To inhibit control and isolation, each team has dedicated dagger clusters, but it comes at the cost of handling a large volume of data replication and maintenance. Currently, we are running more than 10 dagger clusters with increasing demand.
Datlantis is a user-friendly interface to a fully automated system that creates and deploys custom streaming aggregation on top of Daggers. This allows us to create and deploy massive, production-grade real-time data aggregation pipelines in minutes using SQL-like syntax. The results are written to a time-series database.

Data Visualization

Data is our biggest asset and there’s immense potential in making sense of it. Data viz infrastructure helps us find insights and improves our decision-making.

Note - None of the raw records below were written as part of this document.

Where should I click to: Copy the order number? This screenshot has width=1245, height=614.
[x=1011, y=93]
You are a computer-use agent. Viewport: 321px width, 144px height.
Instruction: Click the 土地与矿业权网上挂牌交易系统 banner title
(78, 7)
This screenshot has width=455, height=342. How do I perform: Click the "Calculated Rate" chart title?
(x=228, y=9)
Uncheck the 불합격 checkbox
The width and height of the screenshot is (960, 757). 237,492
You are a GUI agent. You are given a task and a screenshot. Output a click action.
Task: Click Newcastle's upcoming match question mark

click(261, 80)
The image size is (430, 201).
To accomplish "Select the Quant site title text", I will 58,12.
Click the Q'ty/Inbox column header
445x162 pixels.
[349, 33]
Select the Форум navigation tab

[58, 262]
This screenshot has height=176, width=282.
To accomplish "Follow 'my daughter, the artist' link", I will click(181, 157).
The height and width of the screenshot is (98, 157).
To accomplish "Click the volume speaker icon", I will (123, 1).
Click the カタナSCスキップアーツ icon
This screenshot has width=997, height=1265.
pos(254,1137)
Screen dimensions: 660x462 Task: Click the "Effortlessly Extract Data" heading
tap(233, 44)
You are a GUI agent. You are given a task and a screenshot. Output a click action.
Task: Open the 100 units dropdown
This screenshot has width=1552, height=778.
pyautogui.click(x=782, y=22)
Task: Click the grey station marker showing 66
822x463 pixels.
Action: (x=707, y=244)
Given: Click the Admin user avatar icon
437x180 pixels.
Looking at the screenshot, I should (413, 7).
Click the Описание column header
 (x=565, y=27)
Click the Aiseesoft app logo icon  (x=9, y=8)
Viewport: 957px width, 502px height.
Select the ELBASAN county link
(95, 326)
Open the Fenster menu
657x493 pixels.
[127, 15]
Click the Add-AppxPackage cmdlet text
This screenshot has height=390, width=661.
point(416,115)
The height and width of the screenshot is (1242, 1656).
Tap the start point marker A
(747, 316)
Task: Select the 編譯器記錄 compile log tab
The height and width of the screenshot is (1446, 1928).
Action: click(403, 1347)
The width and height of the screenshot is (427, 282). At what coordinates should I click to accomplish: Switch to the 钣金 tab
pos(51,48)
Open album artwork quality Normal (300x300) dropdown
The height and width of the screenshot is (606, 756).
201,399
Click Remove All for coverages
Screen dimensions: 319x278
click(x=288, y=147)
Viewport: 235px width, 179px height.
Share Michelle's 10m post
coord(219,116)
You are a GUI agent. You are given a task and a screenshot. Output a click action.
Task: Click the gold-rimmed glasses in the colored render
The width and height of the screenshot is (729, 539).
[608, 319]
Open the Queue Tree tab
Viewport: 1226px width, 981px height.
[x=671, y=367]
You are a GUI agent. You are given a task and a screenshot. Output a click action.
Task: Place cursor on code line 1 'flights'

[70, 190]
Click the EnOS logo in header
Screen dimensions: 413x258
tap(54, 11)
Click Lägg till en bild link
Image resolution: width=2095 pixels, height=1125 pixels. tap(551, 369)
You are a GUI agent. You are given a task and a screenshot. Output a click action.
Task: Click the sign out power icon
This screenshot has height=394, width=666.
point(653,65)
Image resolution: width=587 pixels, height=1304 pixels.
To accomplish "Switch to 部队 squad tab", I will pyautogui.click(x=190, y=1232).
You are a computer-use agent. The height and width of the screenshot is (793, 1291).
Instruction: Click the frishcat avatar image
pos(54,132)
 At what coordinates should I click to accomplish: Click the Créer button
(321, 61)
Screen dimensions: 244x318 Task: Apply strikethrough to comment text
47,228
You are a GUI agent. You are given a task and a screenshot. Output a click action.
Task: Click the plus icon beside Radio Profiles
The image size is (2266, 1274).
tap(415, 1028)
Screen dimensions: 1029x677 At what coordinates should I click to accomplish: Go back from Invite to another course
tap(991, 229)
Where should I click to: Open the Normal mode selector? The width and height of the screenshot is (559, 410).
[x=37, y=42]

Enigma is a metrics query engine to access time-series data with powerful functions to aggregate, filter, and analyze.
Cosmos is the configuration service that holds mappings of Atlas visualization layers and Dagger metrics. More on this later.
Atlas is our geo-visualization platform for exploring and visualizing location data sets at scale. Read more about ATLAS here.

Infrastructure automation

Odin, built on top of Terraform and Ansible/Chef enables us to safely and predictably create, change, and improve infrastructure. It allows us to define infrastructure as code to increase operator productivity and transparency.
Odin can create clusters, and services, replicate data infrastructure across multiple data centers and manage infrastructure state.
Odin has helped us reduce provisioning time by 99% despite an increasing number of requests.

Chaos engineering

Loki is our disaster simulation tool that helps ensure the infrastructure can tolerate random instance failures. Loki can randomly terminate virtual machine instances and containers, exposing engineers to failures more frequently and incentivizing them to build resilient services.
Loki can also launch feeders and consumers on-demand to load test the new or running clusters.

Infrastructure Monitoring

Infrastructure monitoring is an essential and high-priority job. It provides crucial information that helps us ensure service uptime and optimal performance. We use a wide range of monitoring tools to lets us visualize events and get alerts in real-time including TICK stack, Datadog, and PagerDuty.

We are also working on Heimdall, an internal data tracing service to collect and visualize data and events by data infrastructure. Heimdall builds reporting dashboards for monitoring the state of data collection every day in Gojek.